Desencontro Casual
Uma onda de choque percorreu sua espinha quando seus olhares se cruzaram. Estava em um restaurante movimentado, o som das conversas ecoava no ambiente amplo. Seu melhor amigo, sentado à sua frente, estava ocupado respondendo alguém no celular. Digitava despreocupadamente com uma mão enquanto a outra, segurando o garfo, pairava a meio caminho entre o prato e sua boa. Ele sorriu, sentindo afeto pelo amigo distraído, em seguida deixou seu olhar percorrer as mesas onde diferentes pessoas estavam absortas em suas próprias conversas. Naquele momento uma pessoa entrou pela porta e seu olhar foi atraído nessa direção, caindo sobre uma figura familiar. Poderia ser...? A pessoa caminhou vagarosamente, virando o rosto de um lado para o outro em busca de um lugar vago para sentar-se. Deveria parar de observá-lo? Mas não adiantava, mesmo que pudesse se decidir por ignorar que um antigo amor havia aparecido de repente da sua frente depois de tantos anos. Não conseguia desviar o olhar. Sentiu um aperto no peito e as mãos repentinamente frias. Então percebeu que seus olhares tinham se cruzado e uma onda de choque percorreu seu corpo. Isso teve o efeito de lhe trazer de volta a realidade. Envergonhado, baixou o olhar e desejou nunca ter olhado para além da própria mesa. Lembranças dolorosas ameaçaram vir à tona, ele sentiu seus olhos querendo lacrimejar, mas rapidamente afastou as lembranças. A situação ficaria muito mais vergonhosa se esse alguém percebesse o quanto sua presença o afetava.
- Não vai mais comer? - A voz conhecida de seu amigo chegou em seus ouvidos como uma boia salva vidas caindo ao alcance de um náufrago.
- Ah, eu fiquei distraído observando as pessoas...
Se serviu de uma porção de comida do seu prato para disfarçar, enquanto seu cérebro continuava funcionando em alta velocidade. O melhor seria seguir ignorando e fingir que não se importava. Estava decidido, ainda que passasse do seu lado, faria questão de não cumprimentar. Também poderia ser que nem tenha sido reconhecido. Esse pensamento trouxe um certo alívio, ele soltou um suspiro e percebeu o quanto seu corpo tinha estado tenso.

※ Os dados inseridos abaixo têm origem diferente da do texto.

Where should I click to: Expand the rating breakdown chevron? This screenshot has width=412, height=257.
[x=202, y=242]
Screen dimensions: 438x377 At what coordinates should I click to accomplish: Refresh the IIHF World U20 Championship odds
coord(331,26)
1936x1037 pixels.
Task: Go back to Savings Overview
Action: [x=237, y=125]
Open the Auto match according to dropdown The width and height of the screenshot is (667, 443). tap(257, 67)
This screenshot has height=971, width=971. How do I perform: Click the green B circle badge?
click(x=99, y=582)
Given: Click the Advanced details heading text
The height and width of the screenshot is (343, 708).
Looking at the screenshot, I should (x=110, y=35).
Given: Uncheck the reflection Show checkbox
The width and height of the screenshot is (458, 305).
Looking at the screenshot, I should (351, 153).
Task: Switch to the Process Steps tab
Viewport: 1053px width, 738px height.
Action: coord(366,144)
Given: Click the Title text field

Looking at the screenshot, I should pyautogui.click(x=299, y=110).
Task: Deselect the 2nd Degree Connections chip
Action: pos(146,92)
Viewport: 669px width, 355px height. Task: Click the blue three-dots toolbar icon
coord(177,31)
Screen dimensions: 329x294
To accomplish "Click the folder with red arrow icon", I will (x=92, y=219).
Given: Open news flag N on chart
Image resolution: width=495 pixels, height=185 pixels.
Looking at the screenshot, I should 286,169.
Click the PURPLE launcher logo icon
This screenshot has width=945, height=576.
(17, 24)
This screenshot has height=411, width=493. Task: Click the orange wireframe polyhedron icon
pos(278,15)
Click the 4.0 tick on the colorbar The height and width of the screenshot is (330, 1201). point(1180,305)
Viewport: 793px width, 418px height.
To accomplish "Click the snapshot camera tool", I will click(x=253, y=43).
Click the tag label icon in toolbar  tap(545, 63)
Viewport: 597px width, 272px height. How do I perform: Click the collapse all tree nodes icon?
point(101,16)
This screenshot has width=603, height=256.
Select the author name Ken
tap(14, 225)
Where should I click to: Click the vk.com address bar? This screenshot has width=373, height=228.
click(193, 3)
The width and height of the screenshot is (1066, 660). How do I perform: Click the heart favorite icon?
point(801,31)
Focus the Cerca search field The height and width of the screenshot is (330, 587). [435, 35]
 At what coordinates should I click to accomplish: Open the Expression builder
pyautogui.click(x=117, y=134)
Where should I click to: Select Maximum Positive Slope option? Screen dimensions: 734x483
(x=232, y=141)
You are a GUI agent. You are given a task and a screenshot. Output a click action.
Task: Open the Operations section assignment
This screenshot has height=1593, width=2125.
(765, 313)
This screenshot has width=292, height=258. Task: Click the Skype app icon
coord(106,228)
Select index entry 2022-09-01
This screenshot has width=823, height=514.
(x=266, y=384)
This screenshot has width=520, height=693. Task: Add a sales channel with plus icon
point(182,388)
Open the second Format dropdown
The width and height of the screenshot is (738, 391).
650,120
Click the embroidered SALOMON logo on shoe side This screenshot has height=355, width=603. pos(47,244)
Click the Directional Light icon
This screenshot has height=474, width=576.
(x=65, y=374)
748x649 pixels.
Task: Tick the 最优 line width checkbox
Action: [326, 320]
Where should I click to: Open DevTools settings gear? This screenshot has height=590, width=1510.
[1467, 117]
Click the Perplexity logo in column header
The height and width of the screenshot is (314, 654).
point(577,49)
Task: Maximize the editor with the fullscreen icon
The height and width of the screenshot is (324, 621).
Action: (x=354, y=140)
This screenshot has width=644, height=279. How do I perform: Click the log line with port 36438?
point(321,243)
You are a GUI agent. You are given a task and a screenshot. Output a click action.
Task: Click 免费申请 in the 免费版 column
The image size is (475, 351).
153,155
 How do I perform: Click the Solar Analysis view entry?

- Que pessoas são essas que te fizeram suspirar? - Brincou o amigo, olhando para cima do ombro na direção que ele estivera olhando.
- Não olhe! - Esbravejou - Você não conhece, e assim o ser vai achar que eu pedi para você olhar.
- O ser? - Perguntou rindo e se virando de volta para olhar o amigo – Quem é?
- Só alguém que não vejo a muito tempo e prefiro... – Sua voz estremeceu, por mais que tentasse fazer parecer que não era algo importante, sua emoção transpareceu – na verdade, está mais para um fantasma do passado que apareceu para me assombrar... desculpe, mas, será que podemos ir embora?
- Tão ruim assim? Bom, se me pede dessa forma, claro, podemos ir – Vendo que o amigo não se movia, acrescentou em tom de brincadeira – Contanto que me pague uma cerveja e me conte essa história.
- Tudo com você é desculpa para beber – Disse rindo. A risada lhe deu coragem, respirou fundo e caminhou com seu amigo para fora daquele lugar sem olhar para trás.